Замок Саттон (Лампитт) - страница 105

Герцогиня Норфолкская смотрела на него ледяным взором. Захарий склонился перед ней в поклоне.

— Я — доктор Захарий, ваша честь. Лекарь Его Величества.

— Да? Что-то я о вас не слышала.

— Я назначен недавно, мадам. Возможно, после вашего последнего приезда ко двору.

Герцогиня редко ездила в Лондон, и этой лжи было вполне достаточно, но она по-прежнему смотрела на него подозрительно. В ее уме мелькнула мысль, что этот человек, возможно, был незаконным отпрыском рода, потому что семейные черты в лице Захария становились все более заметными с возрастом.

С кровати доносилось дыхание герцога, похожее на отвратительный скрежет, и, думая о последствиях, Захарий бросился к нему.

— Мадам, — взмолился он, — вы должны позволить мне вылечить его. Я понимаю, что вам нелегко доверить жизнь вашего супруга незнакомцу, но обещаю вам, что, если я не смогу спасти его, вы будете вправе отправить меня в Лондон, закованным в кандалы. Ради Бога, мадам, я не отравитель!

С нижнего этажа замка слышался голос графа Суррея, звавшего мать. К счастью, слова были неразличимы.

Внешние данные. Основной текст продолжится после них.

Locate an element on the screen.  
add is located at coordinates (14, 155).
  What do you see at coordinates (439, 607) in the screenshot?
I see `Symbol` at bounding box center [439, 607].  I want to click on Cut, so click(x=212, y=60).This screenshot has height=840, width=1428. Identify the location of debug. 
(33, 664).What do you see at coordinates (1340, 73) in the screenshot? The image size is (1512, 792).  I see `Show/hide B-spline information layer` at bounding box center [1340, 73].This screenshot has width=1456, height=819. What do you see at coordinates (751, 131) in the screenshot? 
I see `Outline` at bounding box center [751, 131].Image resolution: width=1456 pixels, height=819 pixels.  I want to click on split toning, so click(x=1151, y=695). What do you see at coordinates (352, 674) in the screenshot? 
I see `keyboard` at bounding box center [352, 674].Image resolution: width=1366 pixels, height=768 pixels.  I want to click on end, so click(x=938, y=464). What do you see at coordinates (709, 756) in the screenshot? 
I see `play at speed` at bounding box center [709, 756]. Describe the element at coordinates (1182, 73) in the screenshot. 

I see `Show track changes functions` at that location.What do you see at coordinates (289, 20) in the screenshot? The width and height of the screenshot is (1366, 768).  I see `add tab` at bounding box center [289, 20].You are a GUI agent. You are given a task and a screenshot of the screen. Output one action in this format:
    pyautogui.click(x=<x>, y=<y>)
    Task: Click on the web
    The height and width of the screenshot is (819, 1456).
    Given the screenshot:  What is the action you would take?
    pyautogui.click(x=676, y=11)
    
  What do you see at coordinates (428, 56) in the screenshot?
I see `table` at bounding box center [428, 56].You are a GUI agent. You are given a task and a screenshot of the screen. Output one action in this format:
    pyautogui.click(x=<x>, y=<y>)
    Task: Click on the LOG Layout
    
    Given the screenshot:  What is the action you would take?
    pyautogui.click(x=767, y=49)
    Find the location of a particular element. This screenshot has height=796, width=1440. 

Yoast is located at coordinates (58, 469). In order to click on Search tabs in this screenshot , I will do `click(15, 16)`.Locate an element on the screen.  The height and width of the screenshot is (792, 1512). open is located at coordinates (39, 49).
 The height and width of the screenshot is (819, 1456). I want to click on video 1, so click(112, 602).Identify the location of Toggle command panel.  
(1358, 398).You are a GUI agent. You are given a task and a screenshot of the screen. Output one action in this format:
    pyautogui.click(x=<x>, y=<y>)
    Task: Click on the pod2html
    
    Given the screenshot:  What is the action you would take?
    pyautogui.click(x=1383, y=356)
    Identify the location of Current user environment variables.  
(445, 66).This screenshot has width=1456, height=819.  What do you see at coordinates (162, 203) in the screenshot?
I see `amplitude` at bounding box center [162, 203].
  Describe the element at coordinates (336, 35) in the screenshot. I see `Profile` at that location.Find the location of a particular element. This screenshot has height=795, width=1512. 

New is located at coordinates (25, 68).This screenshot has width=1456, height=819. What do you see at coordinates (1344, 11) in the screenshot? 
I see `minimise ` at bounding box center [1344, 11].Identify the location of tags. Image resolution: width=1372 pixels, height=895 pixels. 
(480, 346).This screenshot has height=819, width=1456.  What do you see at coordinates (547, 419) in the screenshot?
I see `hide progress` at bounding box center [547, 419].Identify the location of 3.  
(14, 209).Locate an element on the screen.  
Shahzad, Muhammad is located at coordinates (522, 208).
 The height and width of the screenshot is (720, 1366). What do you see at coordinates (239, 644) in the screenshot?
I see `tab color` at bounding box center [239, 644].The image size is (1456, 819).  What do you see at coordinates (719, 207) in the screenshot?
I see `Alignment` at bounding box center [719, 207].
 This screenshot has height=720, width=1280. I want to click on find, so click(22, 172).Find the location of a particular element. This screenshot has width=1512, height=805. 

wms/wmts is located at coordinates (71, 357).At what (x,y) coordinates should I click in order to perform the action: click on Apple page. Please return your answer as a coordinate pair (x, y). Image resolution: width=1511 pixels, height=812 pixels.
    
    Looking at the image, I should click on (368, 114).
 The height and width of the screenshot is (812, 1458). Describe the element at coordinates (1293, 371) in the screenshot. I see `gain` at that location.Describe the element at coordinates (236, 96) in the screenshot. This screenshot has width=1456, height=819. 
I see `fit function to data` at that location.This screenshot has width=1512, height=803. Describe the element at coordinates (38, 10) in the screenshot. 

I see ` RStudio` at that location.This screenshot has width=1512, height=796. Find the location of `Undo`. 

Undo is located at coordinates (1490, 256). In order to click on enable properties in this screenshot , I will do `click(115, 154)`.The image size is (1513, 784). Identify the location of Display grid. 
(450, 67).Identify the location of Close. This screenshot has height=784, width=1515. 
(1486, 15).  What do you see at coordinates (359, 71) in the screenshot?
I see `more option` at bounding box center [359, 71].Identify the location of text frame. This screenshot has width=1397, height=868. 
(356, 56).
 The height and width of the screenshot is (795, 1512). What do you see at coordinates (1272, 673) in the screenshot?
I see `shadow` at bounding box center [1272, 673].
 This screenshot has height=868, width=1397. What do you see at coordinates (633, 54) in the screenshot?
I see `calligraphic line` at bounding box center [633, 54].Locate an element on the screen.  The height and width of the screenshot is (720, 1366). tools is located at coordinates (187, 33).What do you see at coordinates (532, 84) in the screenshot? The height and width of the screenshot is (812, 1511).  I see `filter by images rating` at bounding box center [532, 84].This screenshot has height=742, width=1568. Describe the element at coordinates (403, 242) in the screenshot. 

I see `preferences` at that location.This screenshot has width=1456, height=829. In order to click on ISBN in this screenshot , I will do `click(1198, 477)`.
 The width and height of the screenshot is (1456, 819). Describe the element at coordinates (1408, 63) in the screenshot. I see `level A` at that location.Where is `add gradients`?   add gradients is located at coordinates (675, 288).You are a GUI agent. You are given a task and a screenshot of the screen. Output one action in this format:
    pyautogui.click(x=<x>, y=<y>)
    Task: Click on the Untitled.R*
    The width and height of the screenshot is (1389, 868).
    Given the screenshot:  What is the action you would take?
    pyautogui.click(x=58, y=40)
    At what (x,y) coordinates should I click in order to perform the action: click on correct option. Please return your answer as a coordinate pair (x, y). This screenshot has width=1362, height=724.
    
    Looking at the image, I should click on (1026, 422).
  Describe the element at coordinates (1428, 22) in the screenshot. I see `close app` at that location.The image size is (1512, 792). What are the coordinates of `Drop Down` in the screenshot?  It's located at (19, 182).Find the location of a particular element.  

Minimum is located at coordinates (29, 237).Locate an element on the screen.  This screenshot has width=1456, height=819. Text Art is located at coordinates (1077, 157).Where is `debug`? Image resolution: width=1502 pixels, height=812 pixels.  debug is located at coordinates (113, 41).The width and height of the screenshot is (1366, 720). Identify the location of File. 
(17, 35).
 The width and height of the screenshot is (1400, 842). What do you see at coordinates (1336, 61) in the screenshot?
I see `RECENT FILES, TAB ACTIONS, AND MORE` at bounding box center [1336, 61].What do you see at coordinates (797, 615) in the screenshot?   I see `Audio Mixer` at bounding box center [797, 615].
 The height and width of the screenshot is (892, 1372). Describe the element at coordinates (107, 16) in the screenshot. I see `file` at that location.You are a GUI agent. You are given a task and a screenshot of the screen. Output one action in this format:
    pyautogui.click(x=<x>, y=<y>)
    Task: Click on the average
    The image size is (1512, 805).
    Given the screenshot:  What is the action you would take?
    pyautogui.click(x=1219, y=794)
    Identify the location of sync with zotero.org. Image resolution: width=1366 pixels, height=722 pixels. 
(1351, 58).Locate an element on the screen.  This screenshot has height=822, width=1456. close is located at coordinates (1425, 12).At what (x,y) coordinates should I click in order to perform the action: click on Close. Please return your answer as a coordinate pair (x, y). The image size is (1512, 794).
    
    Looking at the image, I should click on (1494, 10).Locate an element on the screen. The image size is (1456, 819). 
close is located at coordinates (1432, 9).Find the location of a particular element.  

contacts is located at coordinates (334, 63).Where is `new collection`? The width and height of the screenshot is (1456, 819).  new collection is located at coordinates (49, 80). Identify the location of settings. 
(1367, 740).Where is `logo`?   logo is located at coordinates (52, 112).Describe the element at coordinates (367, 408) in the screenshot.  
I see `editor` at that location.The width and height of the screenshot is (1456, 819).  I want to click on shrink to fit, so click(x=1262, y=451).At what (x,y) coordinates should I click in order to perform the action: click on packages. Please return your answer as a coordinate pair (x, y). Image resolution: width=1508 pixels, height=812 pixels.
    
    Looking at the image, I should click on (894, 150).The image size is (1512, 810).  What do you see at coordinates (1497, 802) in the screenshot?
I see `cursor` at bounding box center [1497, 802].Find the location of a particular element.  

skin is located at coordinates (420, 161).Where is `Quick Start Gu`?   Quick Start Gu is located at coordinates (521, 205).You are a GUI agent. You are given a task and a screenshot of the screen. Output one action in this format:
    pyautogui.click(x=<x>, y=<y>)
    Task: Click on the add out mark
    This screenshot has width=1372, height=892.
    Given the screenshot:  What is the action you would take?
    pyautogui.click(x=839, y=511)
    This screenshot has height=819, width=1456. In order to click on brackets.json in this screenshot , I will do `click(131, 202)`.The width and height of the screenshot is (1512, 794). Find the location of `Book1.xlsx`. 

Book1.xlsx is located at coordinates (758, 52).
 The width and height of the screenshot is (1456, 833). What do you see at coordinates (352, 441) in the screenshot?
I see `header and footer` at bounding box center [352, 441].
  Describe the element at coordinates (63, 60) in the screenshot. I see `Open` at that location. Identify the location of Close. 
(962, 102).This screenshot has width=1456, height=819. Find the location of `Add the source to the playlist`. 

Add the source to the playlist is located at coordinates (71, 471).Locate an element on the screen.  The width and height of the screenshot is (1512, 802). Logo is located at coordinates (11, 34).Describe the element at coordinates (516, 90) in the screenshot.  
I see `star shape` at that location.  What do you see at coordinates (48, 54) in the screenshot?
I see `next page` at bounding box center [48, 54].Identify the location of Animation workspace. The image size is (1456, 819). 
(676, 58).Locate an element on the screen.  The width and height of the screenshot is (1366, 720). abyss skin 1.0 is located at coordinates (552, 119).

— Ваше решение, мадам? — настаивал Захарий.

— Делайте что хотите, — ответила она раздраженно. — Но, если он умрет, вы ответите перед Его Светлостью.

Захарий церемонно опустился на колено перед ней, прижав свои губы к ее руке. Совершенно не отдавая себе отчета в том, что делает, Элизабет протянула вторую руку и дотронулась до его головы. Если бы только она могла испытывать такую же любовь к человеку, умирающему на постели; если бы только боль, вызванная ужасной казнью ее отца, не съела, как ржавчина, ее душу; если бы только вся ее жизнь не была обречена быть сплошным «если б только», по мере того как она переходила от обидчивого среднего возраста к озлобленной старости.

Итак, мигом был разожжен огонь в очаге, который, в сочетании с жарой на улице и закрытыми окнами, превратил комнату в настоящее пекло. Герцог был завернут во множество одеял, и, как только они пропитывались потом, их сразу же меняли на сухие. Всю ночь доктор Захарий, оставшийся в одной рубашке и носках, поддерживал голову герцога и вливал ему в рот какую-то странную сладко пахнущую жидкость, которую он собственноручно приготовил на кухне замка.

Элизабет тоже не спала. Она сидела одна в Большом зале замка, и руки ее были заняты вышиванием, хотя вряд ли она что-нибудь видела. Появление незнакомца всколыхнуло слишком много чувств, долгое время подавляемых, которые теперь подступали к ее сознанию. Она сознавала, что никогда не могла любить Томаса, который в данный момент боролся за свою жизнь наверху в спальне; она была одержима в своем поклонении отцу, а ее отношение к собственному сыну было смесью ненависти и любви. Любовь — оттого, что она произвела на свет мальчика, который, возможно, станет похожим на своего деда, ненависть — потому, что мальчик был эгоистичный позер и в нем не было тех качеств, которые были ей так дороги.